● What is asked:
Please rewrite the lines starting at the one containing "Given: Click the Enable label for access time" and ending at the one containing "[x=1209, y=202]", changing "Given" to "Goal" and leaving everything else as it is.

● Rows:

================

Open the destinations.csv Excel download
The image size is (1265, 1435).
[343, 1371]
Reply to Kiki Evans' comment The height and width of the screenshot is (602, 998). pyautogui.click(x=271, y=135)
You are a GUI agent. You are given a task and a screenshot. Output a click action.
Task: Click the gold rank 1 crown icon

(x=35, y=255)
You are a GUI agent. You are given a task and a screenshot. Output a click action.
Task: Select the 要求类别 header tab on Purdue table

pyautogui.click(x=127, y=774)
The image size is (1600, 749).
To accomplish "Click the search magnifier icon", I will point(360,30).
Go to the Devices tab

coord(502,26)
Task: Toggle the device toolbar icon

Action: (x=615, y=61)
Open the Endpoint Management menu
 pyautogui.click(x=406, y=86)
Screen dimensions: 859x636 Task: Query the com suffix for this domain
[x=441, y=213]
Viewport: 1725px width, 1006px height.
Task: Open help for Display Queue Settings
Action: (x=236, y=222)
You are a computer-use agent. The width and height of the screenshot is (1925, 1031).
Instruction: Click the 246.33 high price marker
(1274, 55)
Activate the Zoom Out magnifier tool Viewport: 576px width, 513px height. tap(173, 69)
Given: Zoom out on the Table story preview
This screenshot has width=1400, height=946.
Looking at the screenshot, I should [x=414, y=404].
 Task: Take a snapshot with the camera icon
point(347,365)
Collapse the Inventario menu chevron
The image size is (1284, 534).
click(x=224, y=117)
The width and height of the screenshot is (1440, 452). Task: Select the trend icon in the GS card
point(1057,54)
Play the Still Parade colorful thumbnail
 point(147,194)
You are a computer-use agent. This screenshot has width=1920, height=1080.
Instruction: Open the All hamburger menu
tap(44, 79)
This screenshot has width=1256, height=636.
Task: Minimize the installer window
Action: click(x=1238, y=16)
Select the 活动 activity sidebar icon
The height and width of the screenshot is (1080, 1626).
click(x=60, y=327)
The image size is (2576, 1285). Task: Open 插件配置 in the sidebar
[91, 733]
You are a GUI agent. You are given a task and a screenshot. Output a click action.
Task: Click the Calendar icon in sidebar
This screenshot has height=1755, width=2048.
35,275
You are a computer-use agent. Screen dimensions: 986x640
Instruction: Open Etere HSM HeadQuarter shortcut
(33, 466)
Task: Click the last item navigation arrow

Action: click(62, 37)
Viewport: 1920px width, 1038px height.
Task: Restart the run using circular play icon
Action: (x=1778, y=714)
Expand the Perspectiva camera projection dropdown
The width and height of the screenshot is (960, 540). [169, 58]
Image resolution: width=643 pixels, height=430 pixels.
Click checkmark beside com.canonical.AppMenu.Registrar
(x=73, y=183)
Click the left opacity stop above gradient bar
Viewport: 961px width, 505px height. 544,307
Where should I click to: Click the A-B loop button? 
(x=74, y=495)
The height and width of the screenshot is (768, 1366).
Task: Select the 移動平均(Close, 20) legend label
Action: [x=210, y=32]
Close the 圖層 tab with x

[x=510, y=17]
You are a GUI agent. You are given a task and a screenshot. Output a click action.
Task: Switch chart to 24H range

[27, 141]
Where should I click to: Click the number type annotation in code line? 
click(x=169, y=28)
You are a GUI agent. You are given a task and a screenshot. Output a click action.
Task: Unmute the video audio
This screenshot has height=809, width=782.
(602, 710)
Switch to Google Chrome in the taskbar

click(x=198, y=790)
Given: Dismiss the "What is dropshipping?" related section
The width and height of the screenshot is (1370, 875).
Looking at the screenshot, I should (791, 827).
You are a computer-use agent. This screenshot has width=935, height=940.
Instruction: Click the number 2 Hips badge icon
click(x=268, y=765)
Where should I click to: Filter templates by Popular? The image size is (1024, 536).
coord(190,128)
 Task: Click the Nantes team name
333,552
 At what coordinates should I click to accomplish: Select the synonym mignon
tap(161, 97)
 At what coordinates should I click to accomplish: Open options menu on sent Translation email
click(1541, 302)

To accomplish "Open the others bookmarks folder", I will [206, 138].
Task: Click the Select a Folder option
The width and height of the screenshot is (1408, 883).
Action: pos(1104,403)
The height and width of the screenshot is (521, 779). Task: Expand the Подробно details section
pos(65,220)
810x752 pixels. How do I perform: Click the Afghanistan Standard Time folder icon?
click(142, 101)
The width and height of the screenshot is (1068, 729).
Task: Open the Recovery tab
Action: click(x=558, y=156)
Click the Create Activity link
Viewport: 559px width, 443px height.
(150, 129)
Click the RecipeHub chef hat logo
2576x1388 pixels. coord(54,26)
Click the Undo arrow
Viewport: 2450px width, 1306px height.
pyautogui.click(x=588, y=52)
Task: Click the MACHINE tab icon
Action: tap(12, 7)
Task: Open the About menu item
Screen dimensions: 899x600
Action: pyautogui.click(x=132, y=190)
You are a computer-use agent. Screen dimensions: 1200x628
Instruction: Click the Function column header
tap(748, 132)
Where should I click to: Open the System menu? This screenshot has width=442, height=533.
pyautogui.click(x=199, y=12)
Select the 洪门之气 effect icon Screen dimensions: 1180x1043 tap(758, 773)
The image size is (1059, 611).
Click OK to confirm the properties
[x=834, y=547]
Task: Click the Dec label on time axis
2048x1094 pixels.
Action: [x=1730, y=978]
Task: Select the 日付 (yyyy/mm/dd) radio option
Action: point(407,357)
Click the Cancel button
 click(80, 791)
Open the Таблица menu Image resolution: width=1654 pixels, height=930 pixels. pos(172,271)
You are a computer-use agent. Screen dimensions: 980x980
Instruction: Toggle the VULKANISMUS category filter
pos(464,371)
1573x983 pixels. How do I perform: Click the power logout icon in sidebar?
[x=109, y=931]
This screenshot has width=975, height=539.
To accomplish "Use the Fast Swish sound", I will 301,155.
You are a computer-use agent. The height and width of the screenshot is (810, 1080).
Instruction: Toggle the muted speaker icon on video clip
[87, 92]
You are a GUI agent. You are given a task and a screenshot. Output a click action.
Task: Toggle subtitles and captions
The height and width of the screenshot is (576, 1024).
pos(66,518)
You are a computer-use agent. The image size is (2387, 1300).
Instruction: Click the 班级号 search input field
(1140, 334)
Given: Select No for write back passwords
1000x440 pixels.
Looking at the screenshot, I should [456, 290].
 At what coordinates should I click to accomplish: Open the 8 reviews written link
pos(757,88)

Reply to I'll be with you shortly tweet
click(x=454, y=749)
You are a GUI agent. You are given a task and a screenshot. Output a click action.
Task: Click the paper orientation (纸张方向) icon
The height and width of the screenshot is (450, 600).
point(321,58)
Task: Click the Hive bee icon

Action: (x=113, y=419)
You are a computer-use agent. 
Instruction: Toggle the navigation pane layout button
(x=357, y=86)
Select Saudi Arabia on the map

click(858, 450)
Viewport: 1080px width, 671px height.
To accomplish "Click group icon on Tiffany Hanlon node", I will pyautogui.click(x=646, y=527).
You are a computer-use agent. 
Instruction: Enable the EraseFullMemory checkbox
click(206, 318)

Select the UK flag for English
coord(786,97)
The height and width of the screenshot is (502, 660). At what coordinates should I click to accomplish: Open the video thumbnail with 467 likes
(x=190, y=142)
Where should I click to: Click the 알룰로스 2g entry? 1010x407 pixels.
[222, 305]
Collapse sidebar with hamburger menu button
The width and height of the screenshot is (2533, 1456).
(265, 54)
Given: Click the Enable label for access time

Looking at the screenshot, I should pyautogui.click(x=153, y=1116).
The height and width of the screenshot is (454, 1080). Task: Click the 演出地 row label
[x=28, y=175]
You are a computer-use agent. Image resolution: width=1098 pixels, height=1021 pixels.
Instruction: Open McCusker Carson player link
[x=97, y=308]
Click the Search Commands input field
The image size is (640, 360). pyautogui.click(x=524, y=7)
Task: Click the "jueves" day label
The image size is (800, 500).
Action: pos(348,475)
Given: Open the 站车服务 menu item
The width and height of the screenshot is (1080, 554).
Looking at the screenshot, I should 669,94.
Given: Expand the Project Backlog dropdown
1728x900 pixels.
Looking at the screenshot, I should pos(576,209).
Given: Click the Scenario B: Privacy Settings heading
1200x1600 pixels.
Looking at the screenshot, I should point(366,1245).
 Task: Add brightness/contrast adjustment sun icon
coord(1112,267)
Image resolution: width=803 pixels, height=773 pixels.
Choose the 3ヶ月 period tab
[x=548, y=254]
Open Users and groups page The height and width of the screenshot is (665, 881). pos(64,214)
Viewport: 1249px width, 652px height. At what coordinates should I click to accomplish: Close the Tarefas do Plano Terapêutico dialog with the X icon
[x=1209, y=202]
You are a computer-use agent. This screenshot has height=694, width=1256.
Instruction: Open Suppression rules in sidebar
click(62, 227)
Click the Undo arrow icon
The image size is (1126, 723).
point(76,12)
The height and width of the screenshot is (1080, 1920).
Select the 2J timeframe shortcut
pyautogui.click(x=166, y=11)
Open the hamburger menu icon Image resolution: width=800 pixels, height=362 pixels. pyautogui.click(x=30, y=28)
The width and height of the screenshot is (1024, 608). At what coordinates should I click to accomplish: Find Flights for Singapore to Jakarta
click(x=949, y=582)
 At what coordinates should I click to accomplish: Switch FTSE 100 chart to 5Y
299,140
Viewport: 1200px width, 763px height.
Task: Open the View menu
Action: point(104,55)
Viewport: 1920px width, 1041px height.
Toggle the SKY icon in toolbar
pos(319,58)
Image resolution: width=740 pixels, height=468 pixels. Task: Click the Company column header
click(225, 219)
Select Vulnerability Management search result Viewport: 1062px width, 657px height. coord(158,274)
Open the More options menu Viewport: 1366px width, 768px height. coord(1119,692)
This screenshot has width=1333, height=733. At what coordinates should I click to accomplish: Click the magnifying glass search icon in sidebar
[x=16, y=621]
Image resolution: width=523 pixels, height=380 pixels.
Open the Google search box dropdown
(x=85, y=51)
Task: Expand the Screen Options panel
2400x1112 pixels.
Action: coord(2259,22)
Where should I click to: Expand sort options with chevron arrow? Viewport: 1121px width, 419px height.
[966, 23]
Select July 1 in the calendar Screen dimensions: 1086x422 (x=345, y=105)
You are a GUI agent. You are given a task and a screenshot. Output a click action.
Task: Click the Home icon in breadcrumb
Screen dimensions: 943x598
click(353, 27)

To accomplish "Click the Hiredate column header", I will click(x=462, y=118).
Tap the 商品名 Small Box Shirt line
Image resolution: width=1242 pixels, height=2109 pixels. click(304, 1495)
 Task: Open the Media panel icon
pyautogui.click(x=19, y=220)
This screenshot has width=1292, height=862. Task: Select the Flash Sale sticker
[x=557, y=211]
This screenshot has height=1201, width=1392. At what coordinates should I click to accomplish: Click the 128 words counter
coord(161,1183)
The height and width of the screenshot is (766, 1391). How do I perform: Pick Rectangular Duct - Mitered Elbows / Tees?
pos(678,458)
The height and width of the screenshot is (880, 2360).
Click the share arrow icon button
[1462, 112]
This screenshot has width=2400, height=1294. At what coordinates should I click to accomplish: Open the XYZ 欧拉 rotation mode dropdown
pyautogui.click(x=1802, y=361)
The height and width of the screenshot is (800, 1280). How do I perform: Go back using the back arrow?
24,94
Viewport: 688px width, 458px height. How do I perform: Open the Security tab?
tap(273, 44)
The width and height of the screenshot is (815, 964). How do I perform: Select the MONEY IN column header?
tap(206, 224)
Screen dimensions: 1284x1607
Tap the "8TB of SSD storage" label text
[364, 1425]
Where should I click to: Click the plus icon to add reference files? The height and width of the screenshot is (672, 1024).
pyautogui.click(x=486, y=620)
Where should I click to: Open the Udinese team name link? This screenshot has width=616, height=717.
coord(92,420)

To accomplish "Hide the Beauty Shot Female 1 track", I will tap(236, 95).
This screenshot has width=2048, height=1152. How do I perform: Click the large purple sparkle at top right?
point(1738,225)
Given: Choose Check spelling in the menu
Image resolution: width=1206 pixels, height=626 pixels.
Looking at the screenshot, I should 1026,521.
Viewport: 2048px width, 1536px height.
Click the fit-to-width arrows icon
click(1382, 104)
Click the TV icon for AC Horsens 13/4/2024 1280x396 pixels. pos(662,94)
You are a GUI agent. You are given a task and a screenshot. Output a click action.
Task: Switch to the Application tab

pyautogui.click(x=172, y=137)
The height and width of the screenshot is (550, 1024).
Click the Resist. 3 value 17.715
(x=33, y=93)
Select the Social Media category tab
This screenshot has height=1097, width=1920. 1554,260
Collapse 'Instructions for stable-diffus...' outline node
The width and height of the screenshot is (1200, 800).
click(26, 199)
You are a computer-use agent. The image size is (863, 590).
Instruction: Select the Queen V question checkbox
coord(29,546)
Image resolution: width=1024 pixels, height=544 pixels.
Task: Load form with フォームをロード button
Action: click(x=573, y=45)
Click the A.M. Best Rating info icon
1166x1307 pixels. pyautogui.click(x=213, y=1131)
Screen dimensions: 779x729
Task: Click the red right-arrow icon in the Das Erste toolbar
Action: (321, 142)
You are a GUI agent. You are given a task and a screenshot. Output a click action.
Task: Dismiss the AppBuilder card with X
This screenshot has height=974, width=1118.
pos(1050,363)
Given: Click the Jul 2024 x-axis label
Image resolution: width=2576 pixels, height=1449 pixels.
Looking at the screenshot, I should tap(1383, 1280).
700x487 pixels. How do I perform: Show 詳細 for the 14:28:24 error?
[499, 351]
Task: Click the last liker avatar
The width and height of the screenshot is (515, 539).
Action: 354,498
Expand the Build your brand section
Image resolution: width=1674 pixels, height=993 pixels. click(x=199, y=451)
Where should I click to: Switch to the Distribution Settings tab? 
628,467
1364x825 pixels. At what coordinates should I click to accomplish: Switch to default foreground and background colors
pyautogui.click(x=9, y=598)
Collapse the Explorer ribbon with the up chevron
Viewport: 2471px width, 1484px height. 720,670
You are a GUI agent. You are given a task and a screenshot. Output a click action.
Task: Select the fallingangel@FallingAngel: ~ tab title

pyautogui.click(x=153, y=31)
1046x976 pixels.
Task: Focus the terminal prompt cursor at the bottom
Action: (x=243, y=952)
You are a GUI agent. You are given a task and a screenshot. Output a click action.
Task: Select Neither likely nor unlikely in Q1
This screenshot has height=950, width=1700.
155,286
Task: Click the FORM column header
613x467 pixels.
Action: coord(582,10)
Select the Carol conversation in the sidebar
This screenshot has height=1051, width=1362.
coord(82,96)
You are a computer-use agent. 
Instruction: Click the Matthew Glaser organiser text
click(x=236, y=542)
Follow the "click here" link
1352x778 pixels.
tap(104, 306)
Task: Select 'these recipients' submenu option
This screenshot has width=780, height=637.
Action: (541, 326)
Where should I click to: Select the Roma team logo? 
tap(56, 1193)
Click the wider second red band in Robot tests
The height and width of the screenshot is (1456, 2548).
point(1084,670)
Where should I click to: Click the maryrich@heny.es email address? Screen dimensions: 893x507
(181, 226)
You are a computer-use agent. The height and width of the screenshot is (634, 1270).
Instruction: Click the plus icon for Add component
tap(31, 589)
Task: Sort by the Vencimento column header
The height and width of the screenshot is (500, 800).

================

● Complete output:
Goal: Click the Enable label for access time

Looking at the screenshot, I should pyautogui.click(x=153, y=1116).
The height and width of the screenshot is (454, 1080). Task: Click the 演出地 row label
[x=28, y=175]
You are a computer-use agent. Image resolution: width=1098 pixels, height=1021 pixels.
Instruction: Open McCusker Carson player link
[x=97, y=308]
Click the Search Commands input field
The image size is (640, 360). pyautogui.click(x=524, y=7)
Task: Click the "jueves" day label
The image size is (800, 500).
Action: pos(348,475)
Goal: Open the 站车服务 menu item
The width and height of the screenshot is (1080, 554).
Looking at the screenshot, I should 669,94.
Goal: Expand the Project Backlog dropdown
1728x900 pixels.
Looking at the screenshot, I should pos(576,209).
Goal: Click the Scenario B: Privacy Settings heading
1200x1600 pixels.
Looking at the screenshot, I should point(366,1245).
 Task: Add brightness/contrast adjustment sun icon
coord(1112,267)
Image resolution: width=803 pixels, height=773 pixels.
Choose the 3ヶ月 period tab
[x=548, y=254]
Open Users and groups page The height and width of the screenshot is (665, 881). pos(64,214)
Viewport: 1249px width, 652px height. At what coordinates should I click to accomplish: Close the Tarefas do Plano Terapêutico dialog with the X icon
[x=1209, y=202]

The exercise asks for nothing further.